5. Guggenheim Strategic Opportunities Fund GOF 0.00%↑
Dividend Yield: ~17.7%
Guggenheim is a legendary fixed-income manager. This Closed-End Fund (CEF) has access to obscure bond markets—like asset-backed securities and military housing bonds—that retail investors cannot buy.
The Safety Net: Consistency. GOF has never cut its dividend since its inception in 2007. Through the 2008 crash, the 2020 pandemic, and the 2022 rate hike cycle, they kept the monthly check steady.
The Kicker (The Premium): Because GOF is so popular, it often trades at a premium to its assets (you pay $1.20 for $1.00 of assets). However, anytime that premium dips, you have a massive buying opportunity. You are essentially hiring a Wall Street bond desk to run a leveraged credit portfolio for you.

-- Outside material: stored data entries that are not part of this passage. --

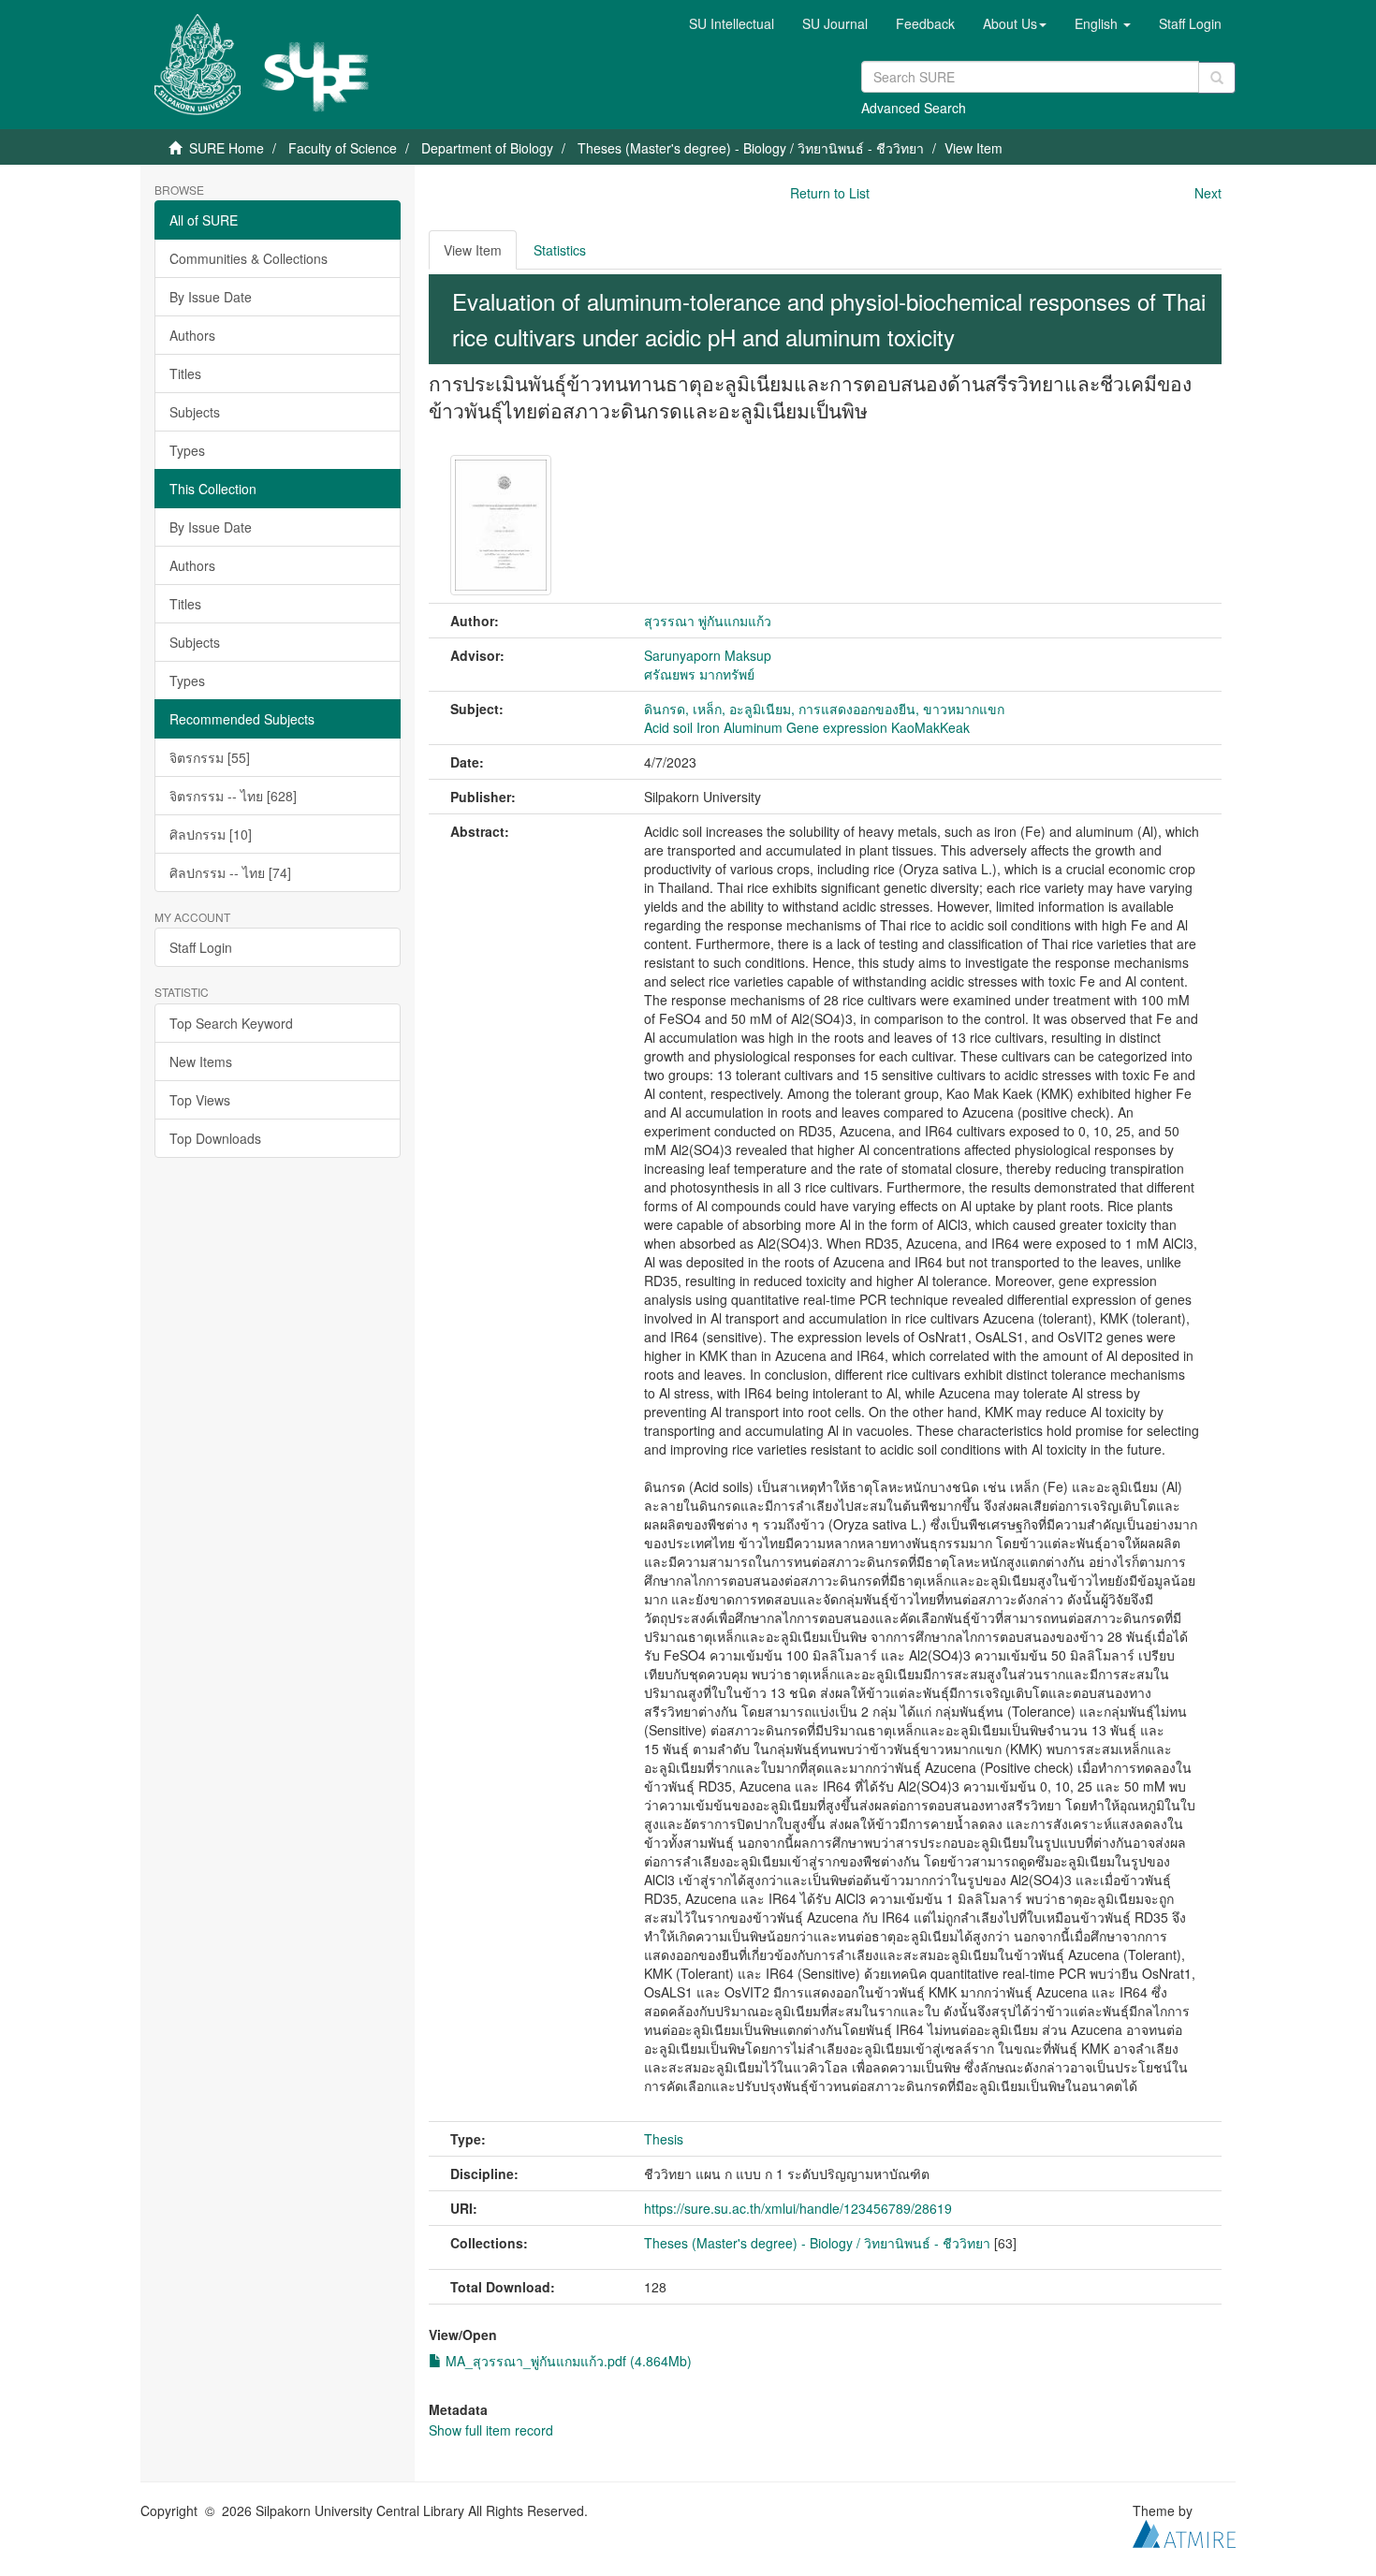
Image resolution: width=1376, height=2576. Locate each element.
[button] (1015, 23)
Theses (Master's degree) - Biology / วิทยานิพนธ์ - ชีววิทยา (751, 148)
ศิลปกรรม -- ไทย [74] (230, 872)
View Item (473, 250)
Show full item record (491, 2430)
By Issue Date (210, 296)
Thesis (663, 2139)
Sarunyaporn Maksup (707, 655)
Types (187, 450)
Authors (192, 335)
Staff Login (200, 947)
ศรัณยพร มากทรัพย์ (699, 674)
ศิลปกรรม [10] (210, 834)
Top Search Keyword (231, 1023)
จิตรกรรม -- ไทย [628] (233, 795)
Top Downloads (215, 1138)
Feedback (925, 23)
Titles (185, 373)
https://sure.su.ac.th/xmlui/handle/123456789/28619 (798, 2208)
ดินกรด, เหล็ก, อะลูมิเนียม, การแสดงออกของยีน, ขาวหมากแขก (824, 708)
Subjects (194, 411)
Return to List (830, 192)
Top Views (199, 1099)
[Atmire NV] (1184, 2531)
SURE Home (226, 148)
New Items (200, 1061)
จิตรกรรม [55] (209, 757)
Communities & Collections (248, 258)
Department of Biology (487, 148)
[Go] (1217, 78)
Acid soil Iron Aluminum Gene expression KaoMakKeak (807, 727)
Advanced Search (913, 107)
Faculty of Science (342, 148)
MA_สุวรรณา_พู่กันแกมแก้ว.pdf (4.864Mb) (567, 2360)
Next (1208, 192)
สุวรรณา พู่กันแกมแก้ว (707, 620)
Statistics (560, 250)
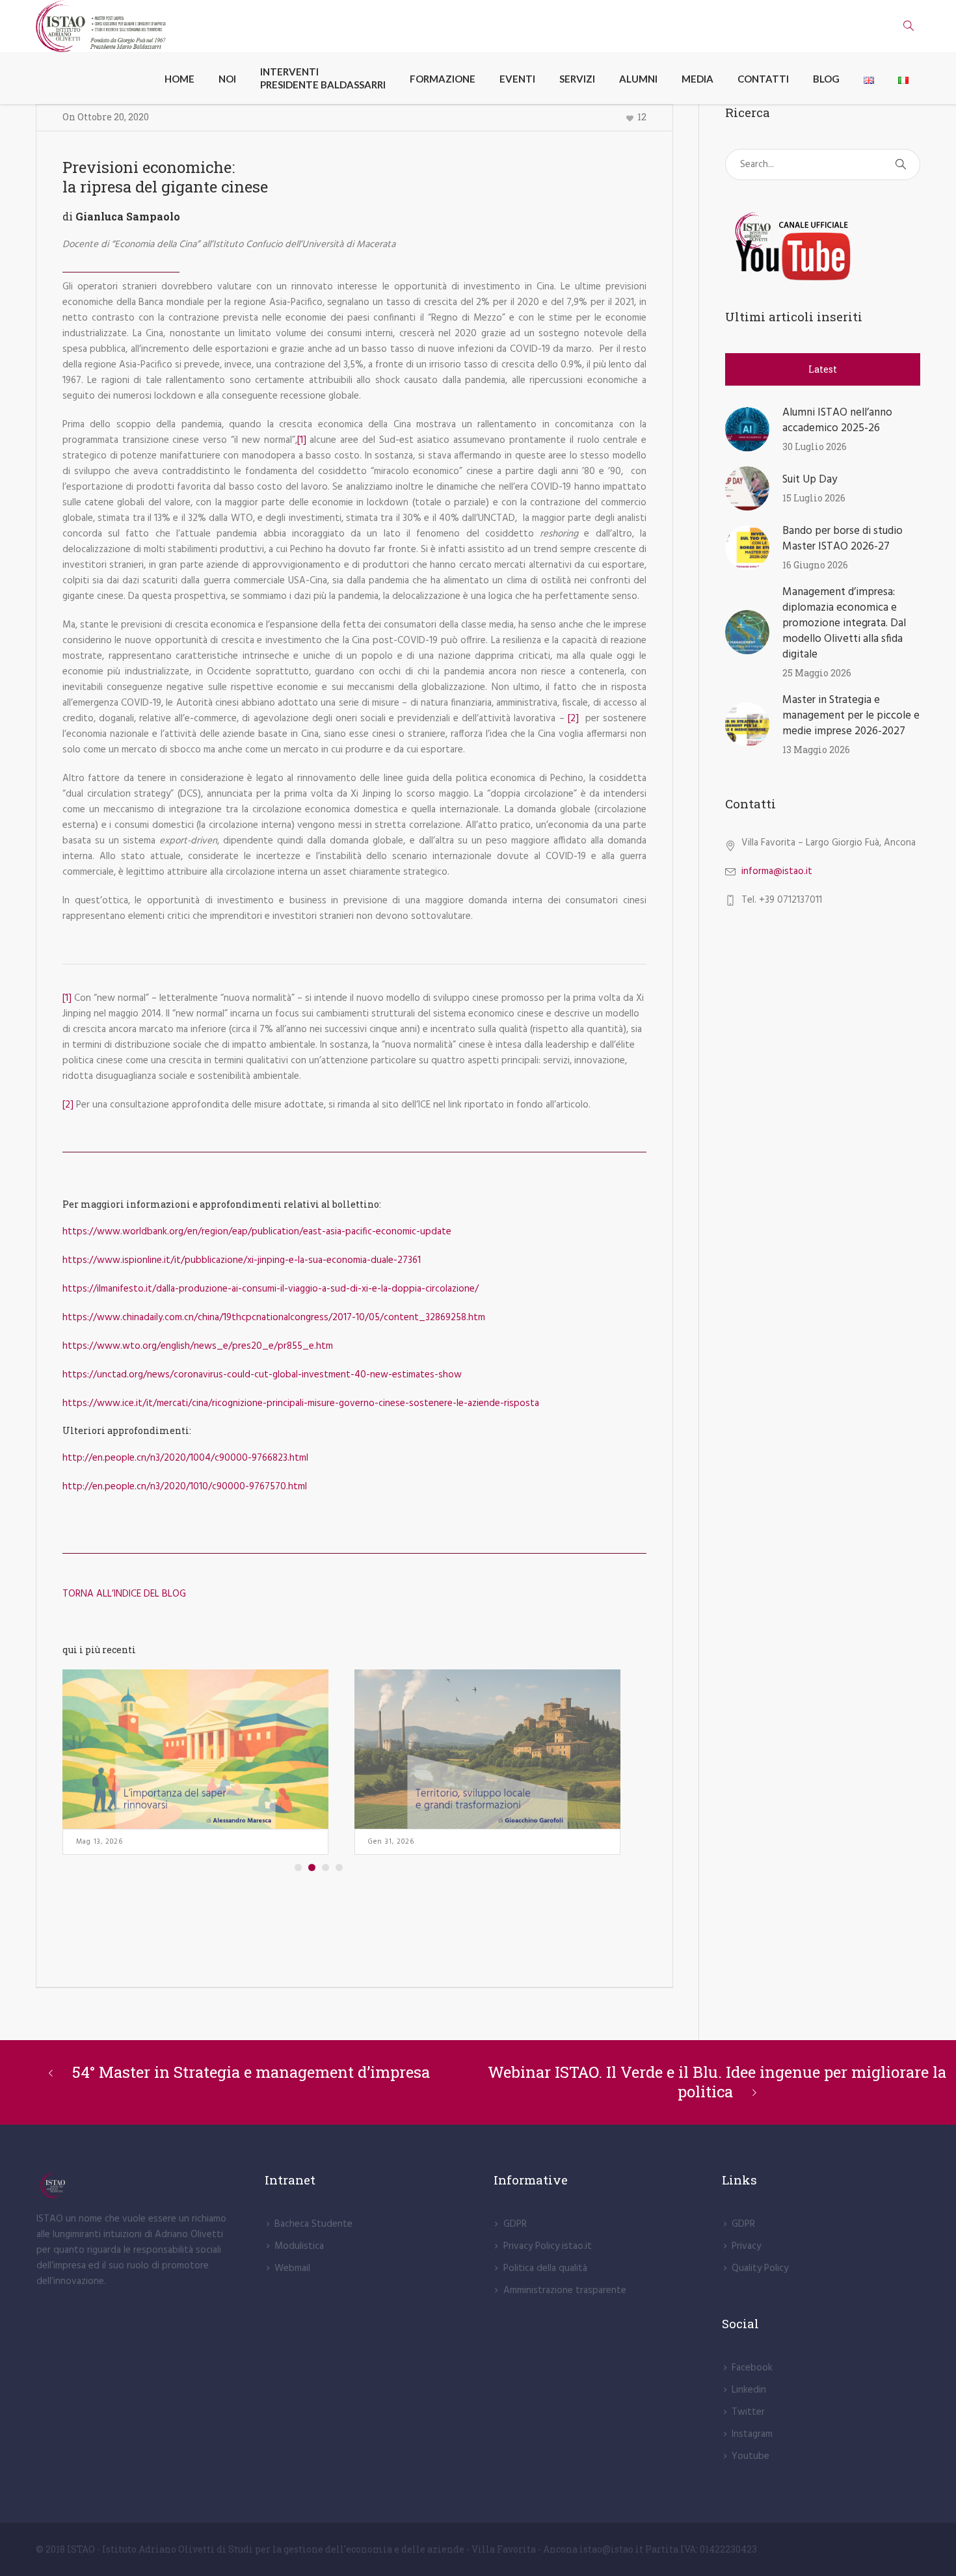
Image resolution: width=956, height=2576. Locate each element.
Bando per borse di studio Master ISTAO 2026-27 (842, 538)
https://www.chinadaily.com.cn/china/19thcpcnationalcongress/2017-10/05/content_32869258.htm (273, 1317)
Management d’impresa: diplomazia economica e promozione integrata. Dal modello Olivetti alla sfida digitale (844, 623)
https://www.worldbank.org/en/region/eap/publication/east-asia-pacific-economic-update (256, 1232)
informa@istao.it (776, 871)
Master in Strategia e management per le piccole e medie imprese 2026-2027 (851, 715)
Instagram (752, 2434)
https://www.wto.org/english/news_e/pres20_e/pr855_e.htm (197, 1346)
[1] (301, 440)
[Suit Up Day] (747, 488)
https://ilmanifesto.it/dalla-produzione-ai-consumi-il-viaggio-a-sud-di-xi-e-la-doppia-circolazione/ (270, 1289)
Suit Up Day (809, 479)
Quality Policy (760, 2268)
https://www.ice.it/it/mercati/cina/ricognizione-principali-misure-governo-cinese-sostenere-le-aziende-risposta (300, 1403)
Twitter (748, 2412)
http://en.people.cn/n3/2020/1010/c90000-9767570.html (184, 1486)
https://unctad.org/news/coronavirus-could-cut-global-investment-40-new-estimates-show (262, 1375)
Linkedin (749, 2390)
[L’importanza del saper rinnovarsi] (195, 1749)
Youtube (750, 2456)
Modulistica (299, 2246)
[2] (573, 718)
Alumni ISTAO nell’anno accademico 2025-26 (837, 420)
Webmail (292, 2268)
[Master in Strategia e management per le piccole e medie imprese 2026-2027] (747, 724)
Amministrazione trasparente (564, 2290)
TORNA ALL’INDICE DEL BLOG (124, 1594)
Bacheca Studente (313, 2224)
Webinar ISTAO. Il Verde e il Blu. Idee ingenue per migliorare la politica (717, 2082)
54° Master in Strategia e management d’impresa (251, 2072)
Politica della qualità (545, 2268)
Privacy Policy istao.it (547, 2246)
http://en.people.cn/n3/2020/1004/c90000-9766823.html (185, 1458)
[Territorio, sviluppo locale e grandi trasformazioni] (487, 1749)
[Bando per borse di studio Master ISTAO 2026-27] (747, 547)
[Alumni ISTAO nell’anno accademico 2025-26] (747, 429)
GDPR (515, 2224)
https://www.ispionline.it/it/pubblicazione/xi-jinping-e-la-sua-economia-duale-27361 (241, 1260)
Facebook (752, 2368)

6. Ares Capital Corp ARCC 0.00%↑
Dividend Yield: 10%
ARCC is the largest BDC in the world. They have a portfolio of nearly 500 companies. When you buy ARCC, you aren’t just buying a stock; you are buying a diversified index of the American middle-market economy.
The Safety Net: Size matters. During the 2008 financial crisis and the 2020 pandemic, smaller BDCs went bust. Ares used its massive balance sheet to buy their competitors for pennies on the dollar. They are the “consolidator” in the industry.
The Kicker (Spillover): Ares is conservative. They often earn more money than they pay out. They currently sit on hundreds of millions in “spillover income” (undistributed earnings). This acts as a massive rainy-day fund, virtually guaranteeing the dividend will remain safe even if the economy hits a recession.
The Bottom Line
The “retirement crisis” is only a crisis if you insist on retiring in the same broken system that caused it.
You can lower your expenses by moving to another location in the world. You can raise your income by investing in assets like produce a sustainable stream of passive dividend income.
The math works. You just have to be brave enough to make the move.